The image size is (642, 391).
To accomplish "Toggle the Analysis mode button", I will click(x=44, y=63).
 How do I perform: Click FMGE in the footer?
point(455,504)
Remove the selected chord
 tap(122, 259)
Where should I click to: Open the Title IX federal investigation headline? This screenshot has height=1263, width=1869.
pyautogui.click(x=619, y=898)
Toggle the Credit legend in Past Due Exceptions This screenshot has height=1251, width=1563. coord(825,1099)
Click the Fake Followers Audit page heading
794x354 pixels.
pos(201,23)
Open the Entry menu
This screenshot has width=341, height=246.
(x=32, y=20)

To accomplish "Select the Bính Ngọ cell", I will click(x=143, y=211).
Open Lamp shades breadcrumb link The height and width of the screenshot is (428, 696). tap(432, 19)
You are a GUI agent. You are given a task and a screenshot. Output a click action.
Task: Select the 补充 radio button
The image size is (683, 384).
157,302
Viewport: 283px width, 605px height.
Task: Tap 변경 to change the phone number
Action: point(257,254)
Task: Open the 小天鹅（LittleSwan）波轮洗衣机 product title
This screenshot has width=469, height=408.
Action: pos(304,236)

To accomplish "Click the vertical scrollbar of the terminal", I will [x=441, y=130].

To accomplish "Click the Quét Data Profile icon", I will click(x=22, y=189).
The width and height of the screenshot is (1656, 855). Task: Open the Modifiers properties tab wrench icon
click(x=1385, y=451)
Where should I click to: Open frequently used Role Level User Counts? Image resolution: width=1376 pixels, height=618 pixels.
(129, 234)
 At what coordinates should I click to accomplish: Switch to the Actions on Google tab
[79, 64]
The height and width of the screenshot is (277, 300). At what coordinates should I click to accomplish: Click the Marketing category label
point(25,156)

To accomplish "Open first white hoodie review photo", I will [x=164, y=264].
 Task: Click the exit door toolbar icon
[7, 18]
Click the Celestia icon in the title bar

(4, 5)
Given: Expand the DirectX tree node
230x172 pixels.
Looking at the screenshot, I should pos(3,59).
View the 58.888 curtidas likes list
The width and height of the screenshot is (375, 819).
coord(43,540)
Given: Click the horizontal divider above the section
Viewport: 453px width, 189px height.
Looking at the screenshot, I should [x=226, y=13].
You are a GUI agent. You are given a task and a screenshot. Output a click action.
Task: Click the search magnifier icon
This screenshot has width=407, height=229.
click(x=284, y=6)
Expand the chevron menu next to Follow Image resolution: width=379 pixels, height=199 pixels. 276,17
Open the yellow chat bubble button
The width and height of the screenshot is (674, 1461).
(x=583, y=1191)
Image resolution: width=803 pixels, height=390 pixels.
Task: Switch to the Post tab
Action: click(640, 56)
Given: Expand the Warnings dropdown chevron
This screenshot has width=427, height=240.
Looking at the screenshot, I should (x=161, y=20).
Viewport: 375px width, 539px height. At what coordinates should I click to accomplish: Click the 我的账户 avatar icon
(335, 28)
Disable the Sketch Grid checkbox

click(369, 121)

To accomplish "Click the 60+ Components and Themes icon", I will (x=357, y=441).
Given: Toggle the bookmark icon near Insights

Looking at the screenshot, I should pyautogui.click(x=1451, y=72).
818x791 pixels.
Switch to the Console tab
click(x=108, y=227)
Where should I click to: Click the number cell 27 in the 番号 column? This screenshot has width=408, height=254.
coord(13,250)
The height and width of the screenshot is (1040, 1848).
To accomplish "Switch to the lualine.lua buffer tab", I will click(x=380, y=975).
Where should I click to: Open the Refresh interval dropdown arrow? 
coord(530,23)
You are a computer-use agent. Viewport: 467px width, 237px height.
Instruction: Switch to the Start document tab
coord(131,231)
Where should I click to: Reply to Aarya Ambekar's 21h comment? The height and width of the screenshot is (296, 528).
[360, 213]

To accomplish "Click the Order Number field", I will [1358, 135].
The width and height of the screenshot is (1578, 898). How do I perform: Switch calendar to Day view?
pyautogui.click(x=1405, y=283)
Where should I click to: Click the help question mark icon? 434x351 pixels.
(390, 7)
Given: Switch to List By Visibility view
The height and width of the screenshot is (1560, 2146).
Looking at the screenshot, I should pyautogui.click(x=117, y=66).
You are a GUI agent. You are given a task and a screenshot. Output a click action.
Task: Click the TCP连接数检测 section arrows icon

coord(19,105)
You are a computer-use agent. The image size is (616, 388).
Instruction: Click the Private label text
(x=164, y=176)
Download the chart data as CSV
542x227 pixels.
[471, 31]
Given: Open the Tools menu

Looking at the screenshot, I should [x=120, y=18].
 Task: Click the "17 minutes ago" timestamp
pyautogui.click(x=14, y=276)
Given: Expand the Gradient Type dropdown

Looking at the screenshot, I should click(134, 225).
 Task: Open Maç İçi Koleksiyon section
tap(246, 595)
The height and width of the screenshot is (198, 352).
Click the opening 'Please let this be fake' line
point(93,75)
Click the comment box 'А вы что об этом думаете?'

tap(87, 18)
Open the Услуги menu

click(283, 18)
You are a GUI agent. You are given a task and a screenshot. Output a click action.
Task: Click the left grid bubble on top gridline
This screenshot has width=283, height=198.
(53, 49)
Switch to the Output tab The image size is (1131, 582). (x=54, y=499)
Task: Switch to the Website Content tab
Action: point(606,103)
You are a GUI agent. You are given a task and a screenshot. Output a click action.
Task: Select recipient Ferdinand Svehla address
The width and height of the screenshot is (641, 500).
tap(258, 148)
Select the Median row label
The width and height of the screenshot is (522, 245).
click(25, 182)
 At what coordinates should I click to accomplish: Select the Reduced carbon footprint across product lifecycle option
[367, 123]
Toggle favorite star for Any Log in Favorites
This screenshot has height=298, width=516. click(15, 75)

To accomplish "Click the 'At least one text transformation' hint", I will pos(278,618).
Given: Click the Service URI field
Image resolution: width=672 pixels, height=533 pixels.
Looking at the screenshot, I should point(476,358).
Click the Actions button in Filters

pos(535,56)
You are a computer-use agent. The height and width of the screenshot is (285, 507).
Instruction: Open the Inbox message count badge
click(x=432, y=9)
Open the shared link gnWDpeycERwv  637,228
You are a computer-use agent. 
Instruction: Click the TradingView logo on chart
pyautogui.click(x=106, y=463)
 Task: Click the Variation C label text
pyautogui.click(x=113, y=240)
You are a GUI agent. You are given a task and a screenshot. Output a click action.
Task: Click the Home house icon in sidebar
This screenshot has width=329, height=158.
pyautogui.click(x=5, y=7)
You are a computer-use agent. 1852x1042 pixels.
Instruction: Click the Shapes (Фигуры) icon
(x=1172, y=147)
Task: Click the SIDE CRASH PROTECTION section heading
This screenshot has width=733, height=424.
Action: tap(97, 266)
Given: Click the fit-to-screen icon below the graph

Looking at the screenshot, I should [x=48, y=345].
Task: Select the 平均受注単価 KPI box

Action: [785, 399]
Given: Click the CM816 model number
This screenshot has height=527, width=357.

_____

Description of the task: Please reproduce word for word the stretch of the data above from the line containing "will (x=357, y=441)." through the line containing "coord(131,231)", including both of those lines.

Solution below:
To accomplish "Click the 60+ Components and Themes icon", I will (x=357, y=441).
Given: Toggle the bookmark icon near Insights

Looking at the screenshot, I should pyautogui.click(x=1451, y=72).
818x791 pixels.
Switch to the Console tab
click(x=108, y=227)
Where should I click to: Click the number cell 27 in the 番号 column? This screenshot has width=408, height=254.
coord(13,250)
The height and width of the screenshot is (1040, 1848).
To accomplish "Switch to the lualine.lua buffer tab", I will click(x=380, y=975).
Where should I click to: Open the Refresh interval dropdown arrow? 
coord(530,23)
You are a computer-use agent. Viewport: 467px width, 237px height.
Instruction: Switch to the Start document tab
coord(131,231)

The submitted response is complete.